WHAT THE TASK ASKS :: Retype the data below exactly as given, line for line, without changing anything.

::::

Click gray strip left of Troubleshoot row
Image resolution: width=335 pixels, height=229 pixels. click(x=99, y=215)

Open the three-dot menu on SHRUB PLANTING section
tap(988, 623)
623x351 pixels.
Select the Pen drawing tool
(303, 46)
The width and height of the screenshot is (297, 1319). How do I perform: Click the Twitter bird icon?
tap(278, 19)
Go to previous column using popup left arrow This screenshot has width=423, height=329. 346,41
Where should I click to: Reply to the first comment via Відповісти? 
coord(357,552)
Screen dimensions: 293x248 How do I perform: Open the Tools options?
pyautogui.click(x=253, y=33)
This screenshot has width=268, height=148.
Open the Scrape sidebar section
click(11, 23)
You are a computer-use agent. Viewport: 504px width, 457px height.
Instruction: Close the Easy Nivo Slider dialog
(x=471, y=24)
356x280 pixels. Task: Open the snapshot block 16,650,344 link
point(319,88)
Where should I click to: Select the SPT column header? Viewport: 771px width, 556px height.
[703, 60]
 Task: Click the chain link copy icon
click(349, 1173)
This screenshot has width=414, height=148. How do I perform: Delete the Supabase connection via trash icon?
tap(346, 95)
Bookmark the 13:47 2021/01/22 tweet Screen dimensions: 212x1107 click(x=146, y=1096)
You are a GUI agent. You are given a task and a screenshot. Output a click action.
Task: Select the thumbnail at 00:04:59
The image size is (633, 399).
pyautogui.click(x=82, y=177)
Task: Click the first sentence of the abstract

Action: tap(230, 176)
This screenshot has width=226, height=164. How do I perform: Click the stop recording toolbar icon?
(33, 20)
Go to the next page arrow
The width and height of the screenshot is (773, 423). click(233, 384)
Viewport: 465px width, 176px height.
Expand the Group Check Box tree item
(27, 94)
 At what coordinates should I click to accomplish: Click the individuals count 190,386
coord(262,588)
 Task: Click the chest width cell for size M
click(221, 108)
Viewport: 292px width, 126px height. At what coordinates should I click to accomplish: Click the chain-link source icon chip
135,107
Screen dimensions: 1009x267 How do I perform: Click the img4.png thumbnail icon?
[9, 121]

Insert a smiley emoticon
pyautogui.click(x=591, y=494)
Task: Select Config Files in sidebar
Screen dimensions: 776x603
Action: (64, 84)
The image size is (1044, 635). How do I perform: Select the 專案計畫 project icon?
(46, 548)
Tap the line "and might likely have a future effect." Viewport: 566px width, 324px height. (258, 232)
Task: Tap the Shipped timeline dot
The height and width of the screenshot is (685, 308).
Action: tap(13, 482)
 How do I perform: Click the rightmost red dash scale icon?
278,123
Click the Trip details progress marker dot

::::

ANSWER TO THIS TASK ::
Click gray strip left of Troubleshoot row
Image resolution: width=335 pixels, height=229 pixels. click(x=99, y=215)

Open the three-dot menu on SHRUB PLANTING section
tap(988, 623)
623x351 pixels.
Select the Pen drawing tool
(303, 46)
The width and height of the screenshot is (297, 1319). How do I perform: Click the Twitter bird icon?
tap(278, 19)
Go to previous column using popup left arrow This screenshot has width=423, height=329. 346,41
Where should I click to: Reply to the first comment via Відповісти? 
coord(357,552)
Screen dimensions: 293x248 How do I perform: Open the Tools options?
pyautogui.click(x=253, y=33)
This screenshot has width=268, height=148.
Open the Scrape sidebar section
click(11, 23)
You are a computer-use agent. Viewport: 504px width, 457px height.
Instruction: Close the Easy Nivo Slider dialog
(x=471, y=24)
356x280 pixels. Task: Open the snapshot block 16,650,344 link
point(319,88)
Where should I click to: Select the SPT column header? Viewport: 771px width, 556px height.
[703, 60]
 Task: Click the chain link copy icon
click(349, 1173)
This screenshot has width=414, height=148. How do I perform: Delete the Supabase connection via trash icon?
tap(346, 95)
Bookmark the 13:47 2021/01/22 tweet Screen dimensions: 212x1107 click(x=146, y=1096)
You are a GUI agent. You are given a task and a screenshot. Output a click action.
Task: Select the thumbnail at 00:04:59
The image size is (633, 399).
pyautogui.click(x=82, y=177)
Task: Click the first sentence of the abstract

Action: tap(230, 176)
This screenshot has width=226, height=164. How do I perform: Click the stop recording toolbar icon?
(33, 20)
Go to the next page arrow
The width and height of the screenshot is (773, 423). click(233, 384)
Viewport: 465px width, 176px height.
Expand the Group Check Box tree item
(27, 94)
 At what coordinates should I click to accomplish: Click the individuals count 190,386
coord(262,588)
 Task: Click the chest width cell for size M
click(221, 108)
Viewport: 292px width, 126px height. At what coordinates should I click to accomplish: Click the chain-link source icon chip
135,107
Screen dimensions: 1009x267 How do I perform: Click the img4.png thumbnail icon?
[9, 121]

Insert a smiley emoticon
pyautogui.click(x=591, y=494)
Task: Select Config Files in sidebar
Screen dimensions: 776x603
Action: (64, 84)
The image size is (1044, 635). How do I perform: Select the 專案計畫 project icon?
(46, 548)
Tap the line "and might likely have a future effect." Viewport: 566px width, 324px height. (258, 232)
Task: Tap the Shipped timeline dot
The height and width of the screenshot is (685, 308).
Action: tap(13, 482)
 How do I perform: Click the rightmost red dash scale icon?
278,123
Click the Trip details progress marker dot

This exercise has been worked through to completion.